En transport de troupe
Source crédit photo: SS marime.com

En raison de leur taille et de leur prestige, le naufrage de tels navires était une priorité pour la Kriegsmarine. Cependant, leur grande vitesse les rendait impossibles à rattraper par des U-Boote. En 1942, le Queen Mary a accidentellement fait couler un de ses navires escortes, le croiseur léger HMS Curacoa, causant ainsi la perte de 338 hommes d'équipage. Pour éviter de se faire couler par des sous-marins, il ne s'est pas arrêté pour leur porter secours. Si la capacité du Queen Mary, en temps normal, était d'un peu plus de 2 100 passagers, celle-ci atteignit l'incroyable chiffre de 16 683 lors d'une de ses traversées comme "trooper" en juillet 1943 !

 
Source crédit photo: SS marime.com

A partir de mai 1945, il rapatria chez eux les soldats américains, les Etats-Unis se trouvant confrontés à la Guerre du Pacifique. Puis, entre janvier et mai 1946, il ramena femmes et enfants de soldats canadiens et américains.
Pendant toutes ces années de guerre, il aura transporté quelque 800 000 personnes.



Le crépuscule des géants:


A partir de 1947, les deux "Queens" (Queen Mary et Queen Elisabeth) reprirent leur service transatlantique, à une vitesse moyenne de 28 nœuds. Départ régulier de New York les mercredis, arrivée à Southampton (via Cherbourg) les lundis suivants. Dans l'autre sens, l'arrivée à New York se faisait les mardis. Les deux "Cunarders" se croisaient donc au milieu de l'Atlantique durant les week-ends.

 Escale à Cherbourg
Source crédit photo: C.P. Allex

Débarrassé de leur grand rival Normandie, brûlé dans le port de New York pendant la guerre, la rentabilité des deux navires fut assurée tout au long des années 50'. 

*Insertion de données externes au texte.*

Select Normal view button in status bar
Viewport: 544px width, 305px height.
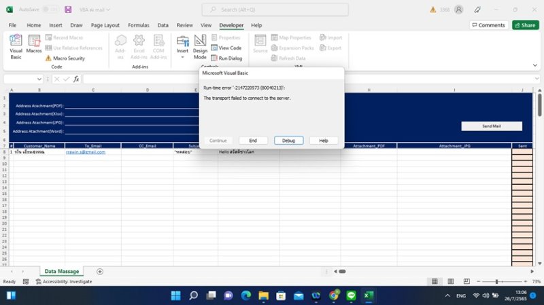click(435, 281)
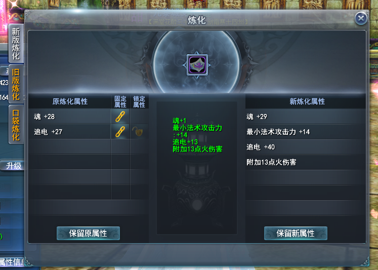Click the equipment item icon in orb
Screen dimensions: 378x270
[x=197, y=65]
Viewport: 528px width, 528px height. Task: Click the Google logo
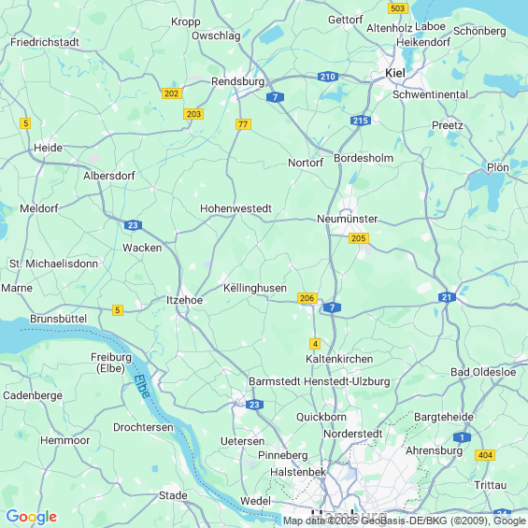coord(32,517)
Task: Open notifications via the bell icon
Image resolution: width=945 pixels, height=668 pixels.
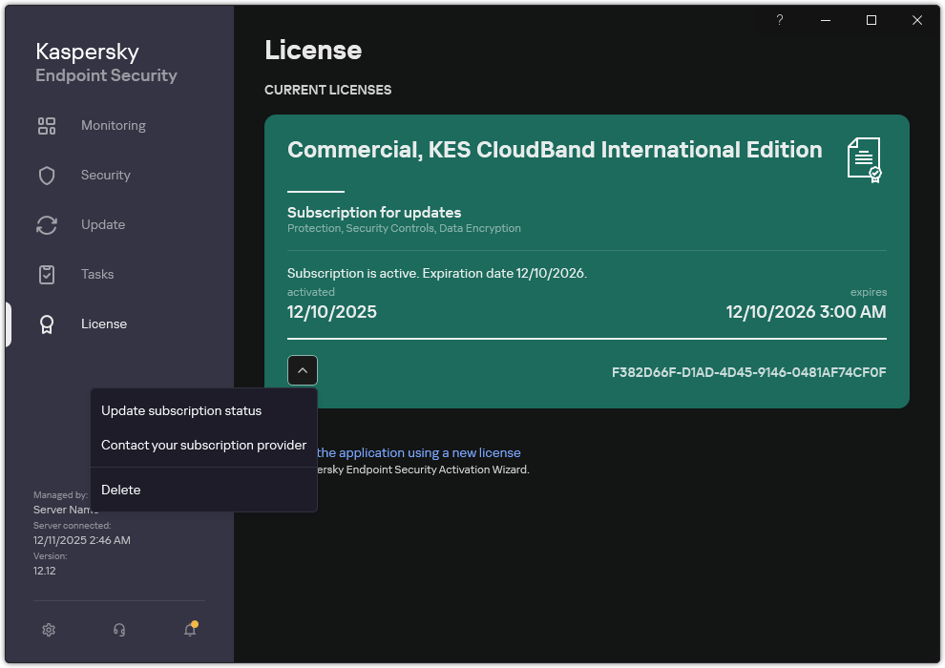Action: pyautogui.click(x=189, y=632)
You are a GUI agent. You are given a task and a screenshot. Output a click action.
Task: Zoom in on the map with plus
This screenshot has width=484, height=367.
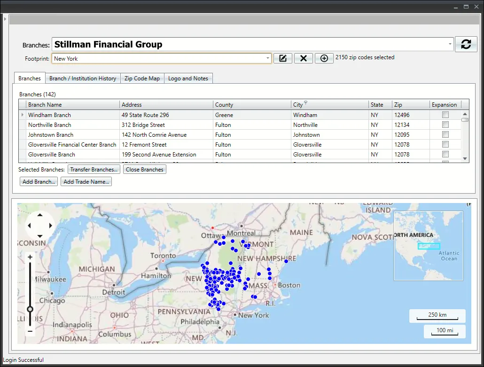tap(30, 257)
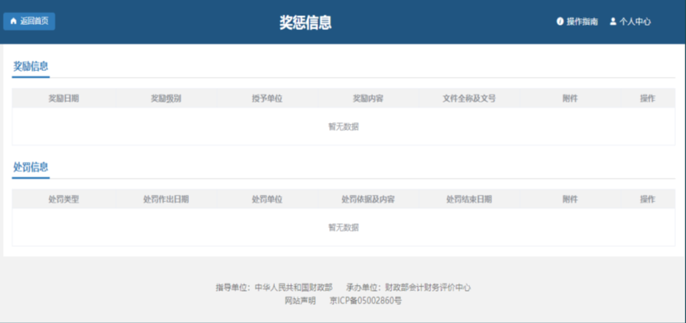Click the 处罚结束日期 column header
The height and width of the screenshot is (323, 686).
(x=469, y=199)
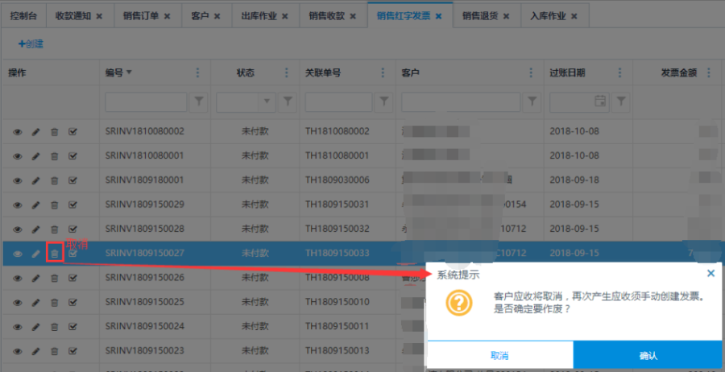
Task: Toggle check icon for row SRINV1809180001
Action: tap(73, 180)
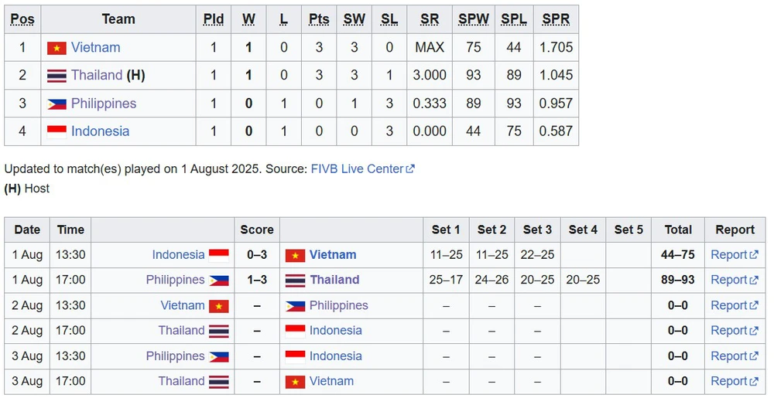774x398 pixels.
Task: Click Thailand flag in 1 Aug 17:00 match row
Action: (295, 281)
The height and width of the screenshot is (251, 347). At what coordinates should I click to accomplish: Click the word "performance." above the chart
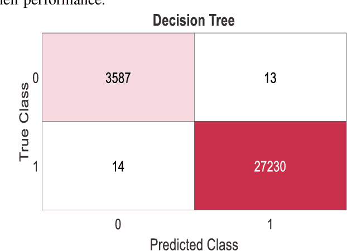(71, 3)
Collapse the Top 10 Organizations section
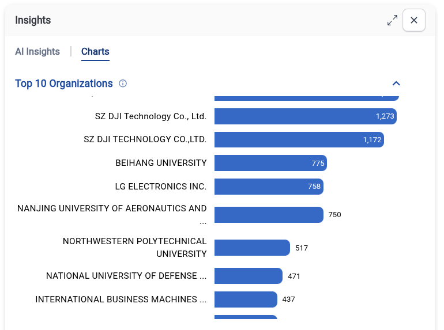 click(x=396, y=84)
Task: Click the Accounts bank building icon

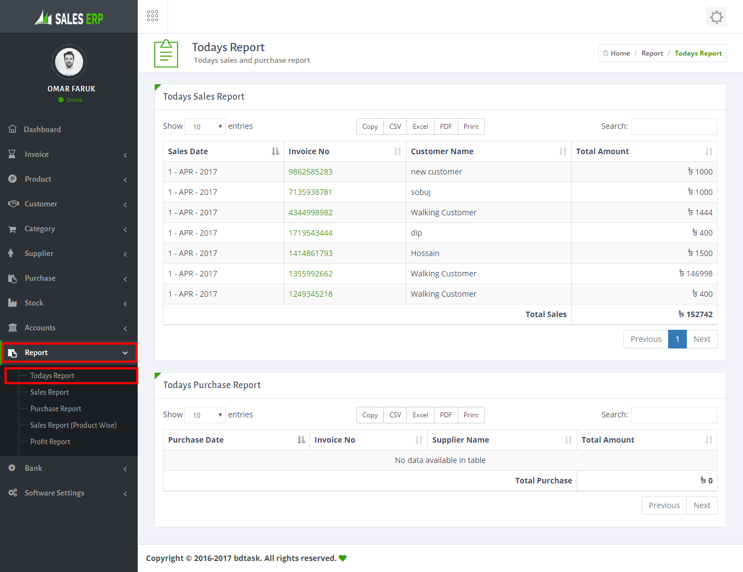Action: [x=12, y=328]
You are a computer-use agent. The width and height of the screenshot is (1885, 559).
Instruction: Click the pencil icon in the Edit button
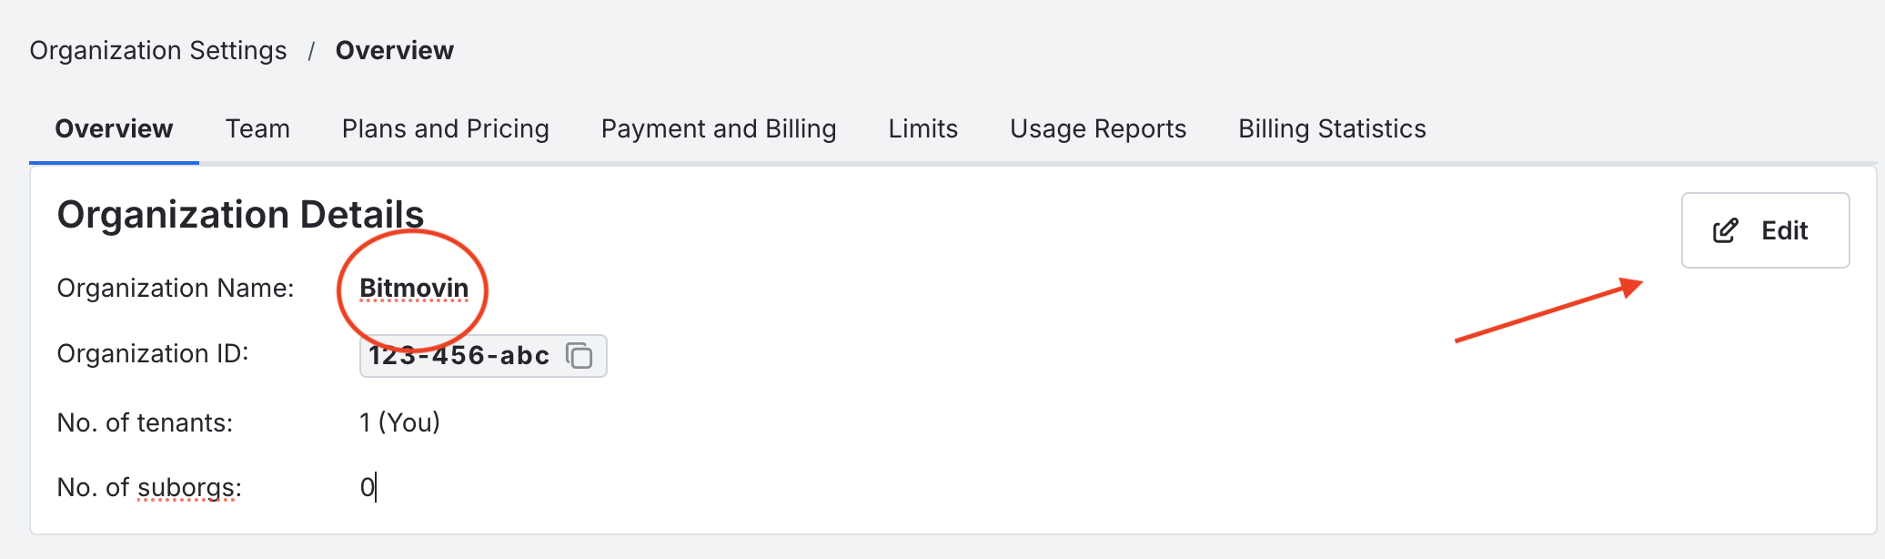point(1726,230)
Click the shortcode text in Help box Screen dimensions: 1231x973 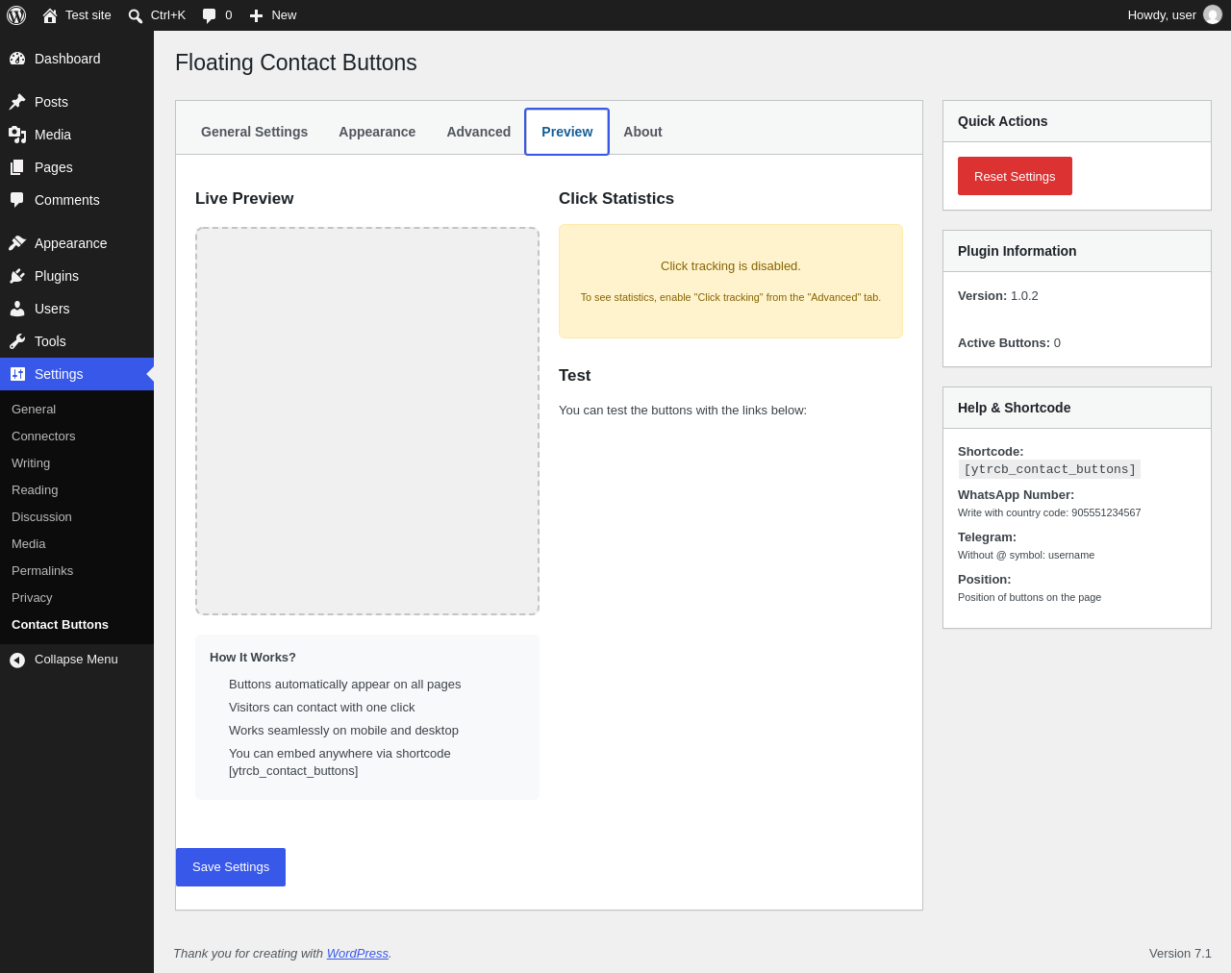[x=1049, y=469]
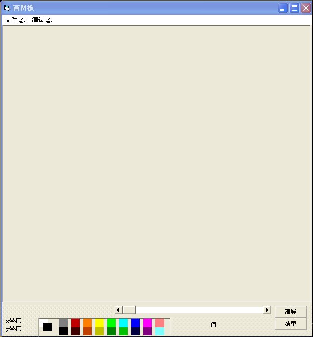
Task: Open the 编辑(E) menu
Action: [x=42, y=20]
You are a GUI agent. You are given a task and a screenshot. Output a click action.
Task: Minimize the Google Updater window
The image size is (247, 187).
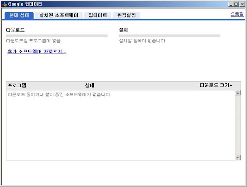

 Mais la grande époque des liners touchait à sa fin, l'aviation se développant rapidement en ce début des années 60'. Le Queen Mary fut donc assez vite transformé partiellement en navire de croisière, seule activité qu'il garda à partir de 1965. 

La compagnie décidera de désarmer le navire en 1967 et de le mettre en vente, probablement en vue d'être démoli.
Il appareilla le 16 septembre 1967 pour sa dernière traversée transatlantique.



1967, l'année des survivants:


En effet en 1967, lorsque la Cunard met en vente le paquebot, la ville de Long Beach en Californie, s'en porte acquéreur afin de transformer l'ancien Liner en attraction touristique... Tout comme un certain...Lydia sur une plage du sud de la France.

 
Source crédit photo: Tripadvisor

Après des travaux de transformation pour le convertir à sa nouvelle mission, le navire, toujours propriété de la ville, ouvre comme complexe comprenant salle de séminaires, hôtel, restaurants, visite et partie musée. 

Des intérieurs impeccables et cohérents
une décoration "paquebot" indémodable


une coursive

Une cabine

La timonerie


Le pont des embarcations
Source crédit photos: SS marime.com

Aujourd'hui encore, il règne sur le port de Long Beach dont il est l'une des principales attractions, dernier survivant de la grande époque des Liners transatlantiques.